### [Extracted data entries]
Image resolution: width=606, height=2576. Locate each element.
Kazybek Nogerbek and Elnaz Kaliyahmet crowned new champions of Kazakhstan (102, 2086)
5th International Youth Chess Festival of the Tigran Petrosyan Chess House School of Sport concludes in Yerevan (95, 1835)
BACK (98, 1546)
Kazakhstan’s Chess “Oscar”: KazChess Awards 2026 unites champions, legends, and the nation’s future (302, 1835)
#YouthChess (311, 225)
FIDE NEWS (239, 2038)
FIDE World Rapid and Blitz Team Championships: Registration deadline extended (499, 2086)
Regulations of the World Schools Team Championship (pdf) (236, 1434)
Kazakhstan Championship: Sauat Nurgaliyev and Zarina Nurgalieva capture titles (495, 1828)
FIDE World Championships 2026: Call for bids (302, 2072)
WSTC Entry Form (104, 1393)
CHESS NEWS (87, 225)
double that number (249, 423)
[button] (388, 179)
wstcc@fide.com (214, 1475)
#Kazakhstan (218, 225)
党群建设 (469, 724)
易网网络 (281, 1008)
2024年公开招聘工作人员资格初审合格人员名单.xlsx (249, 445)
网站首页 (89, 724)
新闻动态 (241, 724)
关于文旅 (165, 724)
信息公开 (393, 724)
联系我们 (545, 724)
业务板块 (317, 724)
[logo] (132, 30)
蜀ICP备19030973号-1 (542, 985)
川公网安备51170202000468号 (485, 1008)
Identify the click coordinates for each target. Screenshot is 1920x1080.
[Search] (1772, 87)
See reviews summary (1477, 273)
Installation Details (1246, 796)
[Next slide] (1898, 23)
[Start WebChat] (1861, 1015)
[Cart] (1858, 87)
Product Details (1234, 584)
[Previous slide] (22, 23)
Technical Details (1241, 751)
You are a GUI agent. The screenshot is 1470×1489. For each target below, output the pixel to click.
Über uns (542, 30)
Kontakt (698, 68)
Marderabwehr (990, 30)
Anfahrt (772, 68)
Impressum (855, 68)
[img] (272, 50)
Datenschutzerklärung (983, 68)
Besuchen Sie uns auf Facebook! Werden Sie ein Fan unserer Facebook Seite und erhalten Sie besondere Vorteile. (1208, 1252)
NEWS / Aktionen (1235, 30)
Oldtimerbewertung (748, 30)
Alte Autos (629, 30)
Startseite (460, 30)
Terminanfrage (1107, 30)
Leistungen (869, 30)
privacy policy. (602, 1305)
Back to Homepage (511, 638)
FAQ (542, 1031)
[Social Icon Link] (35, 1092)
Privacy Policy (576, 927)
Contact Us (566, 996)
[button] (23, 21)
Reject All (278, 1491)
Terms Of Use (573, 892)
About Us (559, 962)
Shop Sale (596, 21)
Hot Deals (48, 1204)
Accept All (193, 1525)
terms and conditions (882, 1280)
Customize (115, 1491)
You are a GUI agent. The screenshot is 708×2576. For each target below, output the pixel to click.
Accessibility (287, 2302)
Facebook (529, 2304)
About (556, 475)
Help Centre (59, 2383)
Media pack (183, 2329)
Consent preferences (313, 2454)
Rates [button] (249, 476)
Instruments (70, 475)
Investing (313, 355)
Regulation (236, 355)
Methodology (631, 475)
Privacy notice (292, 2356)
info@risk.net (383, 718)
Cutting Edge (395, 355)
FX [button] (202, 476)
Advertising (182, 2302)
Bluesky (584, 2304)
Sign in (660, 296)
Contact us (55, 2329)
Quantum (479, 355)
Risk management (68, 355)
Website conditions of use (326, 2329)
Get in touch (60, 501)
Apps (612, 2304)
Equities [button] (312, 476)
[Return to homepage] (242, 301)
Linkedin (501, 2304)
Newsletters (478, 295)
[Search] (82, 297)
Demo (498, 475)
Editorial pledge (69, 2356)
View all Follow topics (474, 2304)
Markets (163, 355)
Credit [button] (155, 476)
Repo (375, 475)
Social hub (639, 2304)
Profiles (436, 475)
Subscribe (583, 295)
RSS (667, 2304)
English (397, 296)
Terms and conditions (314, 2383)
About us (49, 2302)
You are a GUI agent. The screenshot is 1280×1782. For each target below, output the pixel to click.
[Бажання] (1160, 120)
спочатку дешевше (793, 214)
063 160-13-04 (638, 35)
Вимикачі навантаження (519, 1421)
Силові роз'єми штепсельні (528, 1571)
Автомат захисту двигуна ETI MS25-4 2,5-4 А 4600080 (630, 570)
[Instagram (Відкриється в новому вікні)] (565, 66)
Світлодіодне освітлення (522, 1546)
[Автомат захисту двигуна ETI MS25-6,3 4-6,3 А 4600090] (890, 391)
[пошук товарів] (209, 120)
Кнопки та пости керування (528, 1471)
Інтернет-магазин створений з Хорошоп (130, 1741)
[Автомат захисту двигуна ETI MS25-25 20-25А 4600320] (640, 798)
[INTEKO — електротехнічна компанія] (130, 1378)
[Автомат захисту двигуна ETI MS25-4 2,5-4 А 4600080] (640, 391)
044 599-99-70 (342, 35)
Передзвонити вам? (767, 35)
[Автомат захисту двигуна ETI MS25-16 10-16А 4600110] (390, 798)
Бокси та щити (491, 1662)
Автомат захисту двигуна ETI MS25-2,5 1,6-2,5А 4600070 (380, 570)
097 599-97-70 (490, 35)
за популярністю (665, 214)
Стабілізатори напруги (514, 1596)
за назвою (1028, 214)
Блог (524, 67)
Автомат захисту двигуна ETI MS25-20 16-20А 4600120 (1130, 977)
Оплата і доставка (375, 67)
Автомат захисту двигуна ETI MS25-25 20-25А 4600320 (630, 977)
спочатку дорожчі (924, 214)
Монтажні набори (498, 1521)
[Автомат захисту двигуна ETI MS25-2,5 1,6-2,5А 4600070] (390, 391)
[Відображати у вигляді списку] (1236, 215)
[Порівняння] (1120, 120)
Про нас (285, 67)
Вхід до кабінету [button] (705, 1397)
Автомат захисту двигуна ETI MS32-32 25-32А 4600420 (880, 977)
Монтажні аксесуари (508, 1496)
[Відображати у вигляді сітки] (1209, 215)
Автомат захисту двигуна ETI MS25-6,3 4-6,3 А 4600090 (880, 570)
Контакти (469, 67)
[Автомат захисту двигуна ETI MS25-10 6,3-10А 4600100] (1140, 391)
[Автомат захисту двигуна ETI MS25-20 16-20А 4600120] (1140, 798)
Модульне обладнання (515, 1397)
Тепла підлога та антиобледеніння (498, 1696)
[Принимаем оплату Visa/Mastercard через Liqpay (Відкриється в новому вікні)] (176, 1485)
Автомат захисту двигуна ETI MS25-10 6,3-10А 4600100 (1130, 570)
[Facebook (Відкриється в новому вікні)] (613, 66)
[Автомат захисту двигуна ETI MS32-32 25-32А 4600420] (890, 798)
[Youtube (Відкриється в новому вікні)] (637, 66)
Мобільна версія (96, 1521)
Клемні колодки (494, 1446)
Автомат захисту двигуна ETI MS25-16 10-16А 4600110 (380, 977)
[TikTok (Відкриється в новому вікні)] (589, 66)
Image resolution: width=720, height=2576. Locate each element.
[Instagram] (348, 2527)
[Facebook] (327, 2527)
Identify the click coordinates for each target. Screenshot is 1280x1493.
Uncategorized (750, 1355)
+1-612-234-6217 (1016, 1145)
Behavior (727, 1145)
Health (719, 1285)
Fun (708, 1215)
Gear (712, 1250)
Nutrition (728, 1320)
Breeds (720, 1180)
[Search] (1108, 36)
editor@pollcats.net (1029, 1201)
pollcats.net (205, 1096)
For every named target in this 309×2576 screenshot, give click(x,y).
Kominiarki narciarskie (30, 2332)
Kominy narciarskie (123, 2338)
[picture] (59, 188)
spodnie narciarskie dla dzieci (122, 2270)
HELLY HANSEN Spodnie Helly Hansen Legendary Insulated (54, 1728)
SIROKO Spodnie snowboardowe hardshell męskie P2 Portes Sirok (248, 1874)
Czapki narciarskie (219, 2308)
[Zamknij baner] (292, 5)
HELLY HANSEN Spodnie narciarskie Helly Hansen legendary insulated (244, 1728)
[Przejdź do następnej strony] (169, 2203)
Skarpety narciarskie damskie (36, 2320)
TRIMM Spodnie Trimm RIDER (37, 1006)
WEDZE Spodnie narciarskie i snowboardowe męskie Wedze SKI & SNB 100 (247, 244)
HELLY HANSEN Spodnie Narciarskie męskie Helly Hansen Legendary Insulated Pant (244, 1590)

### [Instructions for the task]
Would you copy out exactly the lines above that start at the one containing "FX [button] (202, 476)" and end at the one containing "[пошук товарів] (209, 120)", inclusive?

### [Your solution]
FX [button] (202, 476)
Advertising (182, 2302)
Bluesky (584, 2304)
Sign in (660, 296)
Contact us (55, 2329)
Quantum (479, 355)
Risk management (68, 355)
Website conditions of use (326, 2329)
Get in touch (60, 501)
Apps (612, 2304)
Equities [button] (312, 476)
[Return to homepage] (242, 301)
Linkedin (501, 2304)
Newsletters (478, 295)
[Search] (82, 297)
Demo (498, 475)
Editorial pledge (69, 2356)
View all Follow topics (474, 2304)
Markets (163, 355)
Credit [button] (155, 476)
Repo (375, 475)
Social hub (639, 2304)
Profiles (436, 475)
Subscribe (583, 295)
RSS (667, 2304)
English (397, 296)
Terms and conditions (314, 2383)
About us (49, 2302)
You are a GUI agent. The screenshot is 1280×1782. For each target below, output the pixel to click.
[Бажання] (1160, 120)
спочатку дешевше (793, 214)
063 160-13-04 (638, 35)
Вимикачі навантаження (519, 1421)
Силові роз'єми штепсельні (528, 1571)
Автомат захисту двигуна ETI MS25-4 2,5-4 А 4600080 (630, 570)
[Instagram (Відкриється в новому вікні)] (565, 66)
Світлодіодне освітлення (522, 1546)
[Автомат захисту двигуна ETI MS25-6,3 4-6,3 А 4600090] (890, 391)
[пошук товарів] (209, 120)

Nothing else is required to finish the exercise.